• _BRIEF_:
Only one stretch of the records below is wanted: the lines from the one holding "Given: Open the share icon in header" through the one holding "Select 前视基准面 in". Return it exactly, both ends included.

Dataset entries
§ §

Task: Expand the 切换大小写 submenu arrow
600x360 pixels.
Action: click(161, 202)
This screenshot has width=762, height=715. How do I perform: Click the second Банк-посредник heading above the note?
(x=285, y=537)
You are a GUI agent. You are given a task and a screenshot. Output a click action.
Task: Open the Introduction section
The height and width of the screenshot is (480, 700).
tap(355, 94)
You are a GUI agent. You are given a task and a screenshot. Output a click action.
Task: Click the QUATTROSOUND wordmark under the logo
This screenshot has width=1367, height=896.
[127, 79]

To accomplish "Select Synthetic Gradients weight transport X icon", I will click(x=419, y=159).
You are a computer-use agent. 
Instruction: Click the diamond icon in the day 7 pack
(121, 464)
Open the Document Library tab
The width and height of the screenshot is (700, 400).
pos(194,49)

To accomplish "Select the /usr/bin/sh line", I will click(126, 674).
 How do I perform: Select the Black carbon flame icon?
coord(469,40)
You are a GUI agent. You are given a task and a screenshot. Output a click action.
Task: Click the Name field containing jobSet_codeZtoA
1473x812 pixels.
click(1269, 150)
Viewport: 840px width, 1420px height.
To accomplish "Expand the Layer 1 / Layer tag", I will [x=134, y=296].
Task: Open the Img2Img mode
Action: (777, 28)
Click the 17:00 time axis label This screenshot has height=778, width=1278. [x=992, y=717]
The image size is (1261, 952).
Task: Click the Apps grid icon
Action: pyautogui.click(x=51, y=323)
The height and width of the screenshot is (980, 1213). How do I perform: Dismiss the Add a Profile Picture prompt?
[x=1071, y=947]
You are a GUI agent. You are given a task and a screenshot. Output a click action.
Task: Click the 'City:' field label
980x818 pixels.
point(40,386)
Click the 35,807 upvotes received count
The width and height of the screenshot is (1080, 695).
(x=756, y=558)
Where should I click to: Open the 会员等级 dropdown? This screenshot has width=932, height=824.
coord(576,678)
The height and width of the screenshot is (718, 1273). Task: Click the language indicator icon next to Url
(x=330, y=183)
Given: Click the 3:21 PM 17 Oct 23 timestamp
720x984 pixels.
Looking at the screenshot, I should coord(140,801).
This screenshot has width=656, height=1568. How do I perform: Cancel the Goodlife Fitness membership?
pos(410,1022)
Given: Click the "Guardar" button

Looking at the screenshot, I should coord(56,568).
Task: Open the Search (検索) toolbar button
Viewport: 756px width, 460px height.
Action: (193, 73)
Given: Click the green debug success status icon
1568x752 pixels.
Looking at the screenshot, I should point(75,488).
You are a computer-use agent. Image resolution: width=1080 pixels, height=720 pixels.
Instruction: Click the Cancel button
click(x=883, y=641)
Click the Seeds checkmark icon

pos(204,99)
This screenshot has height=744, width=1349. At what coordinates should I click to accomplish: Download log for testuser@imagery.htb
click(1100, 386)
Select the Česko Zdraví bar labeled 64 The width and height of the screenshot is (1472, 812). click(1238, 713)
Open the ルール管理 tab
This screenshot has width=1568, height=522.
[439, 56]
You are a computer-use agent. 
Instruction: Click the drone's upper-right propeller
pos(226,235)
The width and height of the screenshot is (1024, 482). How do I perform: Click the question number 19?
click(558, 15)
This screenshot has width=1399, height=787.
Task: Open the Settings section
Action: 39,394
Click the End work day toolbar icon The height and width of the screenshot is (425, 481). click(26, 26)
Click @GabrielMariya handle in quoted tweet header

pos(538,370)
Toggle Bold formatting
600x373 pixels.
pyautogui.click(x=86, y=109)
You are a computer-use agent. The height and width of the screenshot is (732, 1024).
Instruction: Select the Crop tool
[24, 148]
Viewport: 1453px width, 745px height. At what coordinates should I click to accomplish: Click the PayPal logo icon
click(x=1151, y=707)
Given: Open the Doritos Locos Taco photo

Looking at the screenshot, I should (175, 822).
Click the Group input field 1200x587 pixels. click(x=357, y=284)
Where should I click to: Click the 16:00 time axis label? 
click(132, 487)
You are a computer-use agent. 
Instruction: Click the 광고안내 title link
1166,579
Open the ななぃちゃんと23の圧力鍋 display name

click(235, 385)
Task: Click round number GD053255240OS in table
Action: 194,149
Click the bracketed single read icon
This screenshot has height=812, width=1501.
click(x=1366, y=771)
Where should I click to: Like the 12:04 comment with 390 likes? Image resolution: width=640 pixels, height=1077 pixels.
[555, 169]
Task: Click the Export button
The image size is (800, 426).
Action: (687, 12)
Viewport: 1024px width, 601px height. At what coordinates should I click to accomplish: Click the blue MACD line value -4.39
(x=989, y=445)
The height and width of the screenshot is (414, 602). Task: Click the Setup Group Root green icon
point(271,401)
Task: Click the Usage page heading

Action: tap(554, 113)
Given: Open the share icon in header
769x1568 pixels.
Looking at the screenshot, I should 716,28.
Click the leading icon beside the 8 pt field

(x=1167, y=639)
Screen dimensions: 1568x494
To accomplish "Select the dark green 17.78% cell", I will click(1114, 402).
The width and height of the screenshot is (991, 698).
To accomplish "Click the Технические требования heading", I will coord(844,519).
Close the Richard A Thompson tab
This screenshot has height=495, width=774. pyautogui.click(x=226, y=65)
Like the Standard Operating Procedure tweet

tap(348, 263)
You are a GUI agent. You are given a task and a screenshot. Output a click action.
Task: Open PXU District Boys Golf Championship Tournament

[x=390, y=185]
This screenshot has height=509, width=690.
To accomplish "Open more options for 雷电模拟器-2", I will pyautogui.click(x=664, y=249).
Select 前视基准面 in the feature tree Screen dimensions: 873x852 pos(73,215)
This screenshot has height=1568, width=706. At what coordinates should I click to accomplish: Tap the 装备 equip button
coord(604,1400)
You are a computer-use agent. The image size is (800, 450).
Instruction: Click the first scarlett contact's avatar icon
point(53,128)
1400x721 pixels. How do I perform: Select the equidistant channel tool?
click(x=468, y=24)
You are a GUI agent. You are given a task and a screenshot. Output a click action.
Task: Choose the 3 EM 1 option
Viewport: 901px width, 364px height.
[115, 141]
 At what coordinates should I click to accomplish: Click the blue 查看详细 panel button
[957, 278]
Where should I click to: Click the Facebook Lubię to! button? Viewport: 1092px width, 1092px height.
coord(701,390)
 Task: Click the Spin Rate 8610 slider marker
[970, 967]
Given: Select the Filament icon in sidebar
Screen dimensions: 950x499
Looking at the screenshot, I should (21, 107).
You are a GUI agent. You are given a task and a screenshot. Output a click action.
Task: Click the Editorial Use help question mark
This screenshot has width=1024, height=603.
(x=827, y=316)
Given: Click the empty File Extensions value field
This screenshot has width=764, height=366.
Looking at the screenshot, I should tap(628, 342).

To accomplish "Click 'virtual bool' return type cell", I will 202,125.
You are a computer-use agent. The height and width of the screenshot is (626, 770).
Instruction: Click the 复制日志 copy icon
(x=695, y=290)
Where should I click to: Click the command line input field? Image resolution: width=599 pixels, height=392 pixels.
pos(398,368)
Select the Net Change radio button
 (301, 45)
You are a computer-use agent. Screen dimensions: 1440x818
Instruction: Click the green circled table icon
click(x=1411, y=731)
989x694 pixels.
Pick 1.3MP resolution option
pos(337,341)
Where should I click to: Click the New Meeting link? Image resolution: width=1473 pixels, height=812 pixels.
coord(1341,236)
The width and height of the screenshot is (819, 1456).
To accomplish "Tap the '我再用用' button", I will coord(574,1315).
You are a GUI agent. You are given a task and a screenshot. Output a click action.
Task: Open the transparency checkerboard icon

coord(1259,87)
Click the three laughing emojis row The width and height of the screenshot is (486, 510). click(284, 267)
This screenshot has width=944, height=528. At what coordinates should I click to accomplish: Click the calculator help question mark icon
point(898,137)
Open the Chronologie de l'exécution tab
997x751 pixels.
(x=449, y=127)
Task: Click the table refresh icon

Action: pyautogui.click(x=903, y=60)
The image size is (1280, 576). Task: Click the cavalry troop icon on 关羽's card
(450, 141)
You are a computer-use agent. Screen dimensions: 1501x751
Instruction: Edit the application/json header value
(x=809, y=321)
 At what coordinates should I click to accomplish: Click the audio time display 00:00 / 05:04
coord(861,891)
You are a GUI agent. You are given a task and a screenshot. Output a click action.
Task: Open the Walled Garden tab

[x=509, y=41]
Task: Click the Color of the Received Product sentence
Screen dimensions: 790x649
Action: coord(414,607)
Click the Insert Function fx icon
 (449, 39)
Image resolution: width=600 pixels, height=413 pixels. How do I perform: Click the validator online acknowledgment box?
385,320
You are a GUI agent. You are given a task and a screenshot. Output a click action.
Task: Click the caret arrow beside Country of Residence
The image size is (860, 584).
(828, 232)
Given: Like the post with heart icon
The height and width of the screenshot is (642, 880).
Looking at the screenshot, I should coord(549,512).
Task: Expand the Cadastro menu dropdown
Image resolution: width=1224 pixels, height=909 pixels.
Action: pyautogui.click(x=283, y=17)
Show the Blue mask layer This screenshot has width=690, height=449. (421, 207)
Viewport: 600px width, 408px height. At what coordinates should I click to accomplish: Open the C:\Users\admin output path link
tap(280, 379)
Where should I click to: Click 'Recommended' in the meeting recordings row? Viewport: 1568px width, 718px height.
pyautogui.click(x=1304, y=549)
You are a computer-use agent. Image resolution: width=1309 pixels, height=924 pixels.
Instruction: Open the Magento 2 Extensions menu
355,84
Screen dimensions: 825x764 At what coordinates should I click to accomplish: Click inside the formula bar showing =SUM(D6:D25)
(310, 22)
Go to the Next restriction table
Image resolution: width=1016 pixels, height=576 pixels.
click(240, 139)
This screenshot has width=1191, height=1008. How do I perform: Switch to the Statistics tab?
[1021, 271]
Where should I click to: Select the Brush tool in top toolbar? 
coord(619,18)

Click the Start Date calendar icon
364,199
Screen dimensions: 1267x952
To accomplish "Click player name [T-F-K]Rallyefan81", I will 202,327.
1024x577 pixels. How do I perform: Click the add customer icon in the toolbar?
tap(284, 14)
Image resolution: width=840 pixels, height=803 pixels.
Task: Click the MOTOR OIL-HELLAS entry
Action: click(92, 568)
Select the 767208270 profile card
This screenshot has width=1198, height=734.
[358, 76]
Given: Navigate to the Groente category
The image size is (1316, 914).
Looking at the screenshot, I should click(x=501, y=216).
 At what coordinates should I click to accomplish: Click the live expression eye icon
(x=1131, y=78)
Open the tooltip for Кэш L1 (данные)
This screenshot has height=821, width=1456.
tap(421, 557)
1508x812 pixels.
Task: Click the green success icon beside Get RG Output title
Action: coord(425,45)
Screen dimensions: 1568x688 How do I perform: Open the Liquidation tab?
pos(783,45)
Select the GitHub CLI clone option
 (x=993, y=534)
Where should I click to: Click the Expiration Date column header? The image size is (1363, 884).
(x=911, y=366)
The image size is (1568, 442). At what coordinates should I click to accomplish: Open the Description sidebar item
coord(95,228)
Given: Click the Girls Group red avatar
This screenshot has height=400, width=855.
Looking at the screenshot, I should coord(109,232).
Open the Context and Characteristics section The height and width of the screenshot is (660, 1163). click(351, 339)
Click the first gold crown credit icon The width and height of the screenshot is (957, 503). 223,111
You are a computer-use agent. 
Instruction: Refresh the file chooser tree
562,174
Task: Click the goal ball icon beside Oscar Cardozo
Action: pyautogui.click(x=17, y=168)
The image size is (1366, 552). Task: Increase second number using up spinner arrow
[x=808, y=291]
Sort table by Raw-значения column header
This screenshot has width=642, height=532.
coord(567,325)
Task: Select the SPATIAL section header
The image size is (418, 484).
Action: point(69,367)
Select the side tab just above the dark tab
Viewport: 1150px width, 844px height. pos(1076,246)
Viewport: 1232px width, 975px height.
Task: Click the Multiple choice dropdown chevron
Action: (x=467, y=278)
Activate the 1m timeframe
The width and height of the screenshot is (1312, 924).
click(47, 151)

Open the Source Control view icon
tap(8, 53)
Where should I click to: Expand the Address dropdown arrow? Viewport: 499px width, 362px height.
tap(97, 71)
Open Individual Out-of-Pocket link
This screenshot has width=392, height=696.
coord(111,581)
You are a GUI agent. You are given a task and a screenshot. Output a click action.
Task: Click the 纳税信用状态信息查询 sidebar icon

§ §

• _OUTPUT_:
Given: Open the share icon in header
769x1568 pixels.
Looking at the screenshot, I should 716,28.
Click the leading icon beside the 8 pt field

(x=1167, y=639)
Screen dimensions: 1568x494
To accomplish "Select the dark green 17.78% cell", I will click(1114, 402).
The width and height of the screenshot is (991, 698).
To accomplish "Click the Технические требования heading", I will coord(844,519).
Close the Richard A Thompson tab
This screenshot has height=495, width=774. pyautogui.click(x=226, y=65)
Like the Standard Operating Procedure tweet

tap(348, 263)
You are a GUI agent. You are given a task and a screenshot. Output a click action.
Task: Open PXU District Boys Golf Championship Tournament

[x=390, y=185]
This screenshot has height=509, width=690.
To accomplish "Open more options for 雷电模拟器-2", I will pyautogui.click(x=664, y=249).
Select 前视基准面 in the feature tree Screen dimensions: 873x852 pos(73,215)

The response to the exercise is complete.